Kızılcık deniz topalak (Hippophaё rhamnoides), emici ailesinin dallı, dikenli bir çalısıdır. Yaprakları ve dalları, infüzyonu iyi bir büzücü olarak hizmet eden tanenler içerir. Meyve ve tohumları C vitamini, karoten, B vitaminlerinin yanı sıra şeker ve yağ içerir. Deniz topalaklarının posası ve tohumları, yüksek miktarda karotenoid içeren yağlı yağ ve fitokonsantratlar üretmek için kullanılır.
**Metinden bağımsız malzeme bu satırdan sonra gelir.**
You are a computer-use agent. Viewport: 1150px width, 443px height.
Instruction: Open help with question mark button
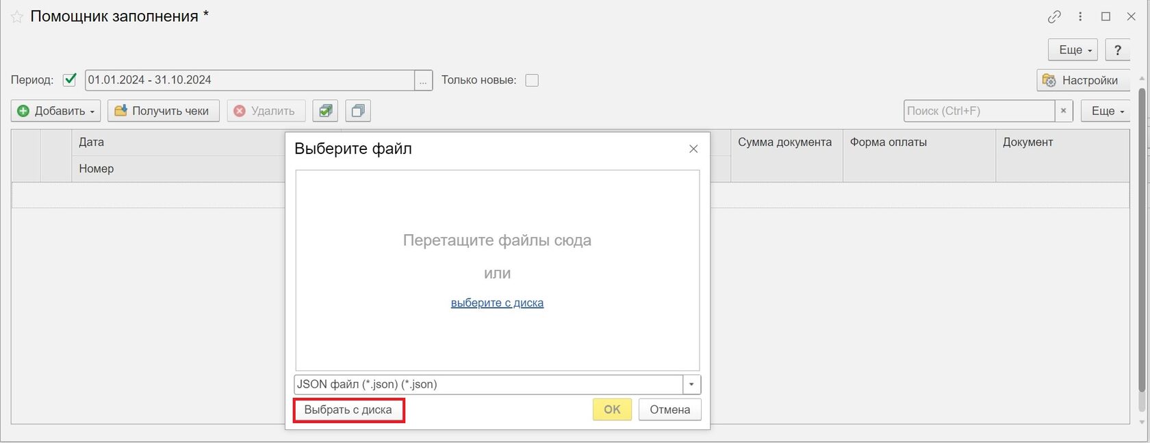coord(1117,50)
Kuru saçlar için besleyici kremlerde, şampuanlarda, balsamlarda ve saç kremlerinde kullanılır.
Hippophae Rhamnoides Meyve Özü (Sea Buckthorn) Yaşlanma karşıtı bir bulgudur, serbest radikal hasarıyla savaşır ve cildi esnek tutar. Ayrıca cildi yatıştırır ve nemlendirir.
Yağlar
# CAS Numarası: 194043-92-0
# CAS Numarası: 629-82-3
# CAS Numarası: 540-97-6
# CAS Numarası: 57-55-6
ZEMEA PROPANEDIOL™ yenilenebilir kaynaklardan (mısır şekeri) elde edilen yüksek saflıkta bir glikoldür. Propilen glikol, butilen glikol, gliserin gibi geleneksel glikollere doğal bir alternatiftir. Ürün Ecocert tarafından onaylanmıştır. Kozmetik ürünlerde, propandiol mükemmel nemlendirme özelliklerine sahiptir, koruyucuların etkisini arttırır, aktif bileşenler ve yumuşatıcılar için bir çözücü ve taşıyıcı görevi görür.
Propanediol iki yaygın formda bulunur: 1,2-propandiol (propilen glikol) ve 1,3-propandiol. İki bileşik arasındaki yapısal fark, yani moleküldeki alkol gruplarının göreceli konumu küçük olabilir.
Propilen glikol, cilt bakım maddesi, nemlendirici (nemlendirici), koku, çözücü olarak uygulama alanı bulan ve bir formülasyonun viskozitesini azaltmak için kullanılan yararlı bir küçük moleküldür. Saç kremi, şampuan, fondöten, maskara, vücut yıkama, saç spreyi, deterjan ve nemlendirici (kozmetik veritabanı) dahil ancak bunlarla sınırlı olmamak üzere geniş bir ürün yelpazesinde görülebilir.
1,3-Propandiol esas olarak kozmetiklerin geliştirilmesinde çözücü ve viskozite azaltıcı ajan olarak kullanılır.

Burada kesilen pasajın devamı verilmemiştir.